Novel application of a statistical technique, Random Forests, in a bacterial source tracking study

• Published in: Water research (Oxford) Vol. 44; no. 14; pp. 4067 - 4076
• Main Authors: Smith, Amanda, Sterba-Boatwright, Blair, Mott, Joanna
• Format: Journal Article
• Language: English
• Published: Kidlington Elsevier Ltd 01.07.2010; Elsevier
• Subjects: Animals; Antibiotic resistance analysis; Applied sciences; Bacteria; Bacteria - isolation & purification; Bacterial source tracking; Barium strontium titanates; Birds; Carbon; Classification; Continental surface waters; Discriminant Analysis; Drug Resistance, Microbial; Escherichia coli - isolation & purification; Exact sciences and technology; Feces - microbiology; Forests; Fresh Water - microbiology; Humans; Models, Statistical; Natural water pollution; Ostreidae - microbiology; Other industrial wastes.

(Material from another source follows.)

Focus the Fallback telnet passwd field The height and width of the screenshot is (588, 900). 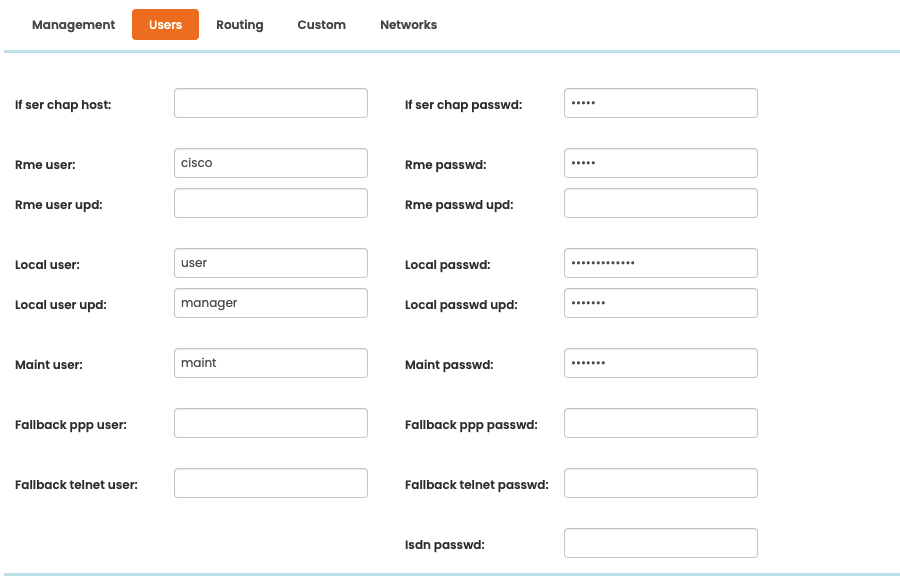pyautogui.click(x=661, y=483)
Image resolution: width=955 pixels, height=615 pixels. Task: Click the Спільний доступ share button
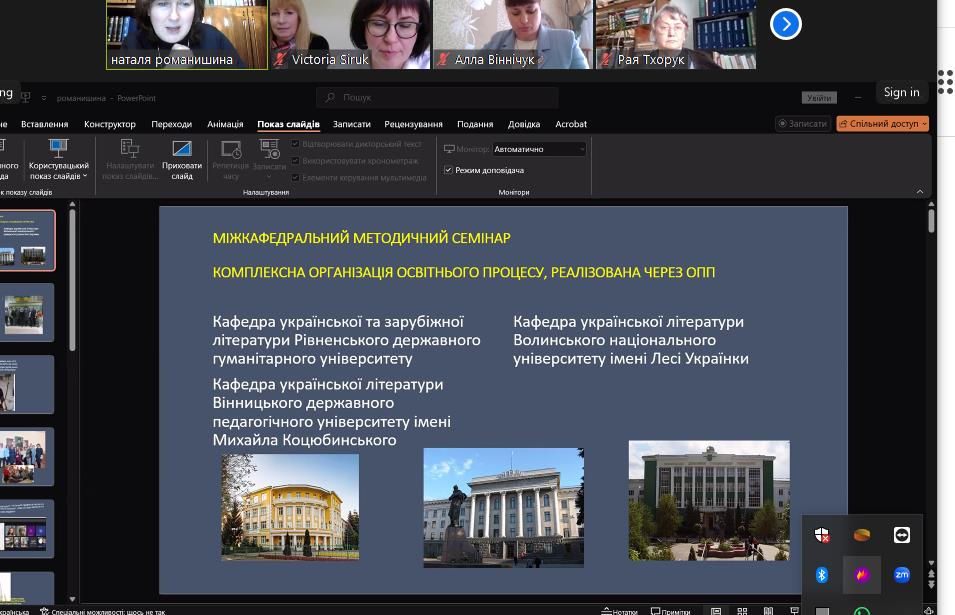883,124
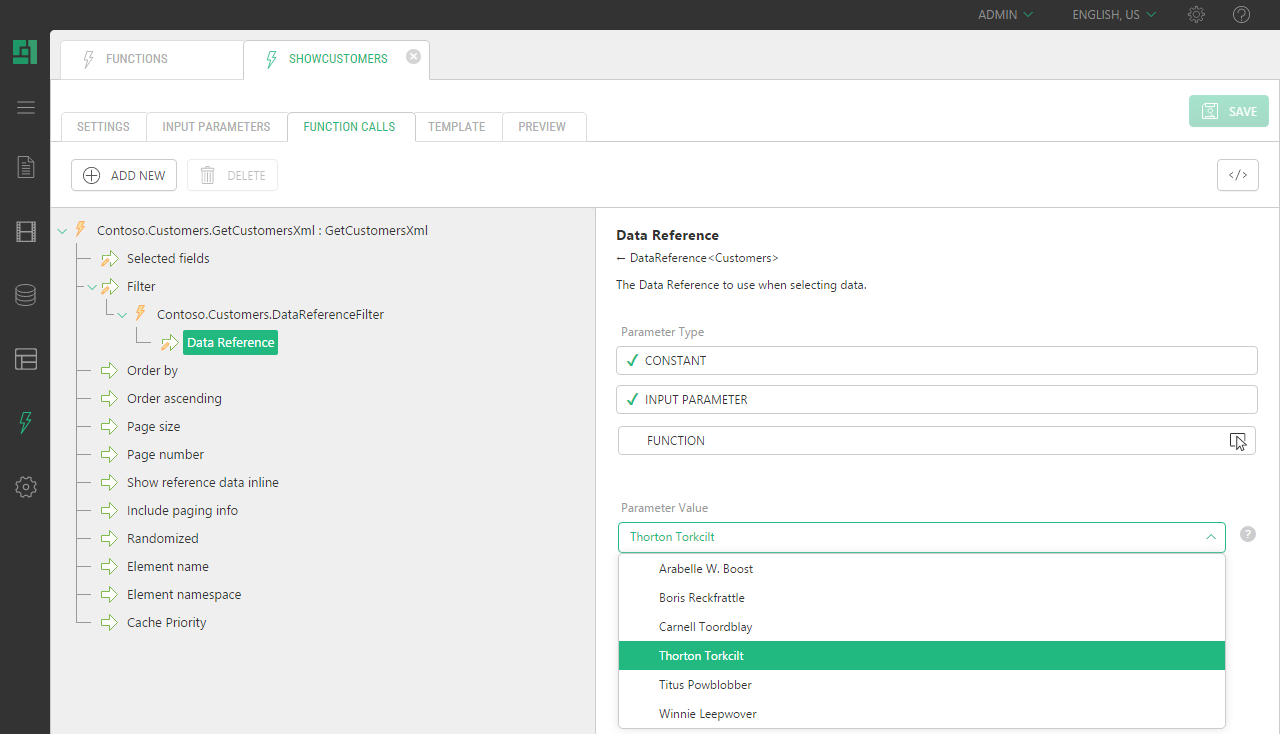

Sewage sludge; Pollution; Radio frequencies; Random forests; Statistical methods; Texas; Tracking; Wastes; Water Microbiology; Water Pollutants - analysis; Water treatment and pollution; United States; North America; Texas; America; USA, Texas; mm; Antibiotic resistance analysis; Bacterial source tracking; mg; μg; Random forests; nm; Discriminant analysis; Forests; Water harvesting; Microbiology; Escherichia coli; Pollution; Pathogenic; Surface water; Antibiotic resistance; Lakes; Bacteria; Sampling; Biological contamination; Enterobacteriaceae
• ISSN: 0043-1354; 1879-2448
• DOI: 10.1016/j.watres.2010.05.019

In this study, data from bacterial source tracking (BST) analysis using antibiotic resistance profiles were examined using two statistical techniques, Random Forests (RF) and discriminant analysis (DA) to determine sources of fecal contamination of a Texas water body. Cow Trap and Cedar Lakes are potential oyster harvesting waters located in Brazoria County, Texas, that have been listed as impaired for bacteria on the 2004 Texas 303(d) list. Unknown source Escherichia coli were isolated from water samples collected in the study area during two sampling events. Isolates were confirmed as E. coli using carbon source utilization profiles and then analyzed via ARA, following the Kirby–Bauer disk diffusion method. Zone diameters from ARA profiles were analyzed with both DA and RF. Using a two-way classification (human vs nonhuman), both DA and RF categorized over 90% of the 299 unknown source isolates as a nonhuman source. The average rates of correct classification (ARCCs) for the library of 1172 isolates using DA and RF were 74.6% and 82.3%, respectively. ARCCs from RF ranged from 7.7 to 12.0% higher than those from DA. Rates of correct classification (RCCs) for individual sources classified with RF ranged from 23.2 to 0.2% higher than those of DA, with a mean difference of 9.0%. Additional evidence for the outperformance of DA by RF was found in the comparison of training and test set ARCCs and examination of specific disputed isolates; RF produced higher ARCCs (ranging from 8 to 13% higher) than DA for all 1000 trials (excluding the two-way classification, in which RF outperformed DA 999 out of 1000 times). This is of practical significance for analysis of bacterial source tracking data. Overall, based on both DA and RF results, migratory birds were found to be the source of the largest portion of the unknown E. coli isolates. This study is the first known published application of Random Forests in the field of BST.